I don't want to suggest that the new physics proves the validity of Unitarianism, but I simply suggest that it shows that an inherent characteristic of nature is its uncertainty. And this, I think, is amenable to the Unitarian quest.
It has long been a conviction of mine that there is no such thing as pure objectivity. As a result, I am cynical whenever the newspapers or the television news claim to present something objectively. I would much rather read a story written by someone who makes their biases known than by someone who claims to present "just the facts."
It has long been a conviction of mine that all knowledge is riddled with biases, and all opinions, all knowledge, is limited. When I read about the paradox of the scientist who must choose between knowledge of an electron's position and knowledge of an electron's speed‑‑for she or he cannot know both‑‑when I read about this limitation, it seems to be an analogy for life's greater issues. Knowledge always involves a perspective, a point of view. It is never completelyn objective, and certainly never complete.
Learning about the paradoxes of subatomic physics has made me more comfortable with paradox in general. That is, it was difficult for me to accept that some things in this world just don't make sense. Like most of us raised in this scientific culture, I assumed that there must be consistent answers to all of life's questions. All I needed was enough information. Now I am not quite so certain, knowing that paradox and inconsistency is part of the answer itself. Of course long ago, Emerson warned us that “a foolish consistency is the hobgoblin of little minds.” I’m sure Professor Bibfeldt would agree.
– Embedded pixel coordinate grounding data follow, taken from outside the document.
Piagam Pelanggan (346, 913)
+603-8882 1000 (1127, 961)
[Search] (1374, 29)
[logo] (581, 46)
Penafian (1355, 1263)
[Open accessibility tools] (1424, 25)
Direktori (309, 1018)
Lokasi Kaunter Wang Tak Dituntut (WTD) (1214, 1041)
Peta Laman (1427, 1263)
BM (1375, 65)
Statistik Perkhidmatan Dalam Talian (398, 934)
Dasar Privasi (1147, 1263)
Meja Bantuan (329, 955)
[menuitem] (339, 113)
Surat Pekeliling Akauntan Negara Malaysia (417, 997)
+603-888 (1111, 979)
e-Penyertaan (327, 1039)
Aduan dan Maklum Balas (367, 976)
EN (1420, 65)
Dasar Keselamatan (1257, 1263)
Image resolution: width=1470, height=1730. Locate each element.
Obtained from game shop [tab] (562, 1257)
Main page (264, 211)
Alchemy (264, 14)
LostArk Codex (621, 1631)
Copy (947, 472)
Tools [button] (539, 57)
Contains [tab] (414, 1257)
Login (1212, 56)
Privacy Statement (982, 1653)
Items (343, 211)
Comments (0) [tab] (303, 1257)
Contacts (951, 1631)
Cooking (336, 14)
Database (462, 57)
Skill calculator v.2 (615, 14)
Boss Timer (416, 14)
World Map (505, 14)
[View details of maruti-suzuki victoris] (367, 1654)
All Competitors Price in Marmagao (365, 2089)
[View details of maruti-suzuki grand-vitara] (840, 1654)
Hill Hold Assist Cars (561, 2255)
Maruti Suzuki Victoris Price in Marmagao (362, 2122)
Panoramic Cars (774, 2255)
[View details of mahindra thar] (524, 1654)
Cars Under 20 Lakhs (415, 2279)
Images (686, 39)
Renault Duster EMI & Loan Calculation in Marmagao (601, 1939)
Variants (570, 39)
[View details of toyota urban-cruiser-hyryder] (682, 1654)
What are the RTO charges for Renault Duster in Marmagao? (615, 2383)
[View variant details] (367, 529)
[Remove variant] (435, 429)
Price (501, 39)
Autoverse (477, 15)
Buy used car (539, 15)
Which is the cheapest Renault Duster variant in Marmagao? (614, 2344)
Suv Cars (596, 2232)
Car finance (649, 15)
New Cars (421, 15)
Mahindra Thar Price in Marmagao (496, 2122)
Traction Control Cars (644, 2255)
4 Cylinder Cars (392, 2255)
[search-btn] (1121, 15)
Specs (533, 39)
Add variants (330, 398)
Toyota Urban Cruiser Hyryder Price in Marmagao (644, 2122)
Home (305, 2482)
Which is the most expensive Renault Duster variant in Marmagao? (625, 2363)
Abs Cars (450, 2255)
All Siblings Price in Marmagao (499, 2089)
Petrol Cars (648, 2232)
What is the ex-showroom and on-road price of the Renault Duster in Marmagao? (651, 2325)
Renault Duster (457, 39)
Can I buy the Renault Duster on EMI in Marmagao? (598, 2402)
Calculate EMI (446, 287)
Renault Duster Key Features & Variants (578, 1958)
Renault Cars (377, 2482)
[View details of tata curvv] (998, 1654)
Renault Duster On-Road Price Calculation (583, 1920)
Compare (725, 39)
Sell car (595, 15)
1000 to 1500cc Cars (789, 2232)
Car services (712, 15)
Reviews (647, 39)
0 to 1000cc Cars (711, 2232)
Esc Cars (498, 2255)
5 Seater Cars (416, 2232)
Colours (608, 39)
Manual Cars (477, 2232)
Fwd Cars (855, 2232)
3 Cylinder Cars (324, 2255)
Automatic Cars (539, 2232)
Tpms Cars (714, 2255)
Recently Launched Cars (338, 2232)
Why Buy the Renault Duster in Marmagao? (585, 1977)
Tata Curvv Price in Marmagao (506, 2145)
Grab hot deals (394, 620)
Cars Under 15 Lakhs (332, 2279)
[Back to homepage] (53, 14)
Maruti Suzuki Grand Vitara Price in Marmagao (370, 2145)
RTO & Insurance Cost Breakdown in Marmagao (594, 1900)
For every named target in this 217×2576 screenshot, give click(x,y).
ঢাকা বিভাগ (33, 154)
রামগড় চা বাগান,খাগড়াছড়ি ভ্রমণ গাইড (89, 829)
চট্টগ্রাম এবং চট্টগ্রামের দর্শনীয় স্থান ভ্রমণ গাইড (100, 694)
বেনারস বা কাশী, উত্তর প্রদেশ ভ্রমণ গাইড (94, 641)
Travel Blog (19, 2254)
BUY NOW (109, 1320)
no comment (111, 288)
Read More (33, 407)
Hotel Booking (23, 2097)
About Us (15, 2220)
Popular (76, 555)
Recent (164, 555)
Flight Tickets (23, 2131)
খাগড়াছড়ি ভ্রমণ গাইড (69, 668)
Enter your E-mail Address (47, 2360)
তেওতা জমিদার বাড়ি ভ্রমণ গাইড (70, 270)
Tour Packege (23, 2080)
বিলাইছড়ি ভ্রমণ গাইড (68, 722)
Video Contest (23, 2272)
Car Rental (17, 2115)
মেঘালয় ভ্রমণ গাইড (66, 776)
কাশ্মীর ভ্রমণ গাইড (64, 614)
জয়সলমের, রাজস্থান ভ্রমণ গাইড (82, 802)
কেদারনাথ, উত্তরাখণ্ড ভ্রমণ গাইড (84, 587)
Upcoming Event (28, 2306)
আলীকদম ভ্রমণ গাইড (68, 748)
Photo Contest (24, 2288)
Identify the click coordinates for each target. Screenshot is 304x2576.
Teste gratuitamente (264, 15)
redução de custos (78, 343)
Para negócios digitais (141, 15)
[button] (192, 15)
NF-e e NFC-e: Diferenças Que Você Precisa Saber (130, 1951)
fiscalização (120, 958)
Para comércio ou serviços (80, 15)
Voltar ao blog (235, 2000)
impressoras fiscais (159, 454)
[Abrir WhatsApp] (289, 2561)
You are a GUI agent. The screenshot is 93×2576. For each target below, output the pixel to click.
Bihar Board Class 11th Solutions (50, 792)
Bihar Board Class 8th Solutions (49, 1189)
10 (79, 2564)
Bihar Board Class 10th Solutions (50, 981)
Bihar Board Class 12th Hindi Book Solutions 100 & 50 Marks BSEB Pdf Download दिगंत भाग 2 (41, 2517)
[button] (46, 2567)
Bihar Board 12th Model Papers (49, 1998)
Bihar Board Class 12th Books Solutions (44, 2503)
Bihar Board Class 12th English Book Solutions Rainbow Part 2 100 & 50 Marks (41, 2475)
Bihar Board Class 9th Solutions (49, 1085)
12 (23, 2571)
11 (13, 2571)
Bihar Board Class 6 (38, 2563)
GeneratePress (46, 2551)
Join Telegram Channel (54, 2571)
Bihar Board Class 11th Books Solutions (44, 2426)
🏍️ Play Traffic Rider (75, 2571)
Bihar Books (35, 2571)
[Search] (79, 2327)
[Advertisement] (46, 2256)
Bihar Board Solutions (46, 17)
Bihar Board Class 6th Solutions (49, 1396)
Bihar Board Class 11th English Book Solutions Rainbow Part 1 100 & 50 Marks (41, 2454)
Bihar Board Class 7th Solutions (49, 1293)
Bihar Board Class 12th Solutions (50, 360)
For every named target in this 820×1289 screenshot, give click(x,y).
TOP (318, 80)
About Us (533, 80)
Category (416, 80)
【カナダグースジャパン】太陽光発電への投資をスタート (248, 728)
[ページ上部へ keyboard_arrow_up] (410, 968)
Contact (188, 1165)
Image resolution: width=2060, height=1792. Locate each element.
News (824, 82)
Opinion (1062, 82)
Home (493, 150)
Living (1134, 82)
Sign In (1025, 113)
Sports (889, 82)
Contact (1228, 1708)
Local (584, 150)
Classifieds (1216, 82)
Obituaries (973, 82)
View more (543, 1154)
There is another lesson I draw from the paradoxes of particle physics. There can be no radical separation between mind and matter, between a person and an object, between you and me on one hand, and the world on the other. This derives from that third paradox, which spoke of the scientist, by merely making an observation, actually influencing and changing the object being observed. An electron does not have a position until the scientist forces it to decide by observing it. This paradox challenges our common-sense notion of the difference between subject and object.
In the words of David Bohm, a leading quantum theorist, "the primary emphasis is now on undivided wholeness, in which the observing instrument is not separated from what is observed." Werner Heisenberg, the man for whom the "uncertainty principle" is named, said this: "The common division of the world into subject and object, inner world and outer world, body and soul is no longer adequate."
This all leads us to what we call the “seventh principle” of Unitarian Universalism: "the interdependent web of existence." The paradoxes of particle physics point to an interrelatedness of all parts of a whole, including the interrelatedness of the scientist with the subject being studied. Paul Davies summarizes it by saying that, "In short, the world is not a collection of separate but coupled things; rather, it is a network of relations."
All of science seems to be demanding an essential unity of understanding. The paradox remains that the more we try to understand the separate parts which make up the universe, the more we are forced to recognize that the parts are not indeed separate, but interdependent with the entire whole.
So it’s all paradoxical, after all. Franz Bibfeldt was indeed philosopher and theologian before his time. He recognized, his interpreters tell us, that there is room for paradox in the world, and in fact on some level paradox is fundamental to the way the world works.
He may overdo the embrace of paradox by preaching the philosophy of “both/and,” but he was onto something with the insight that truth does not depend on consistency, and our understanding of truth is never complete.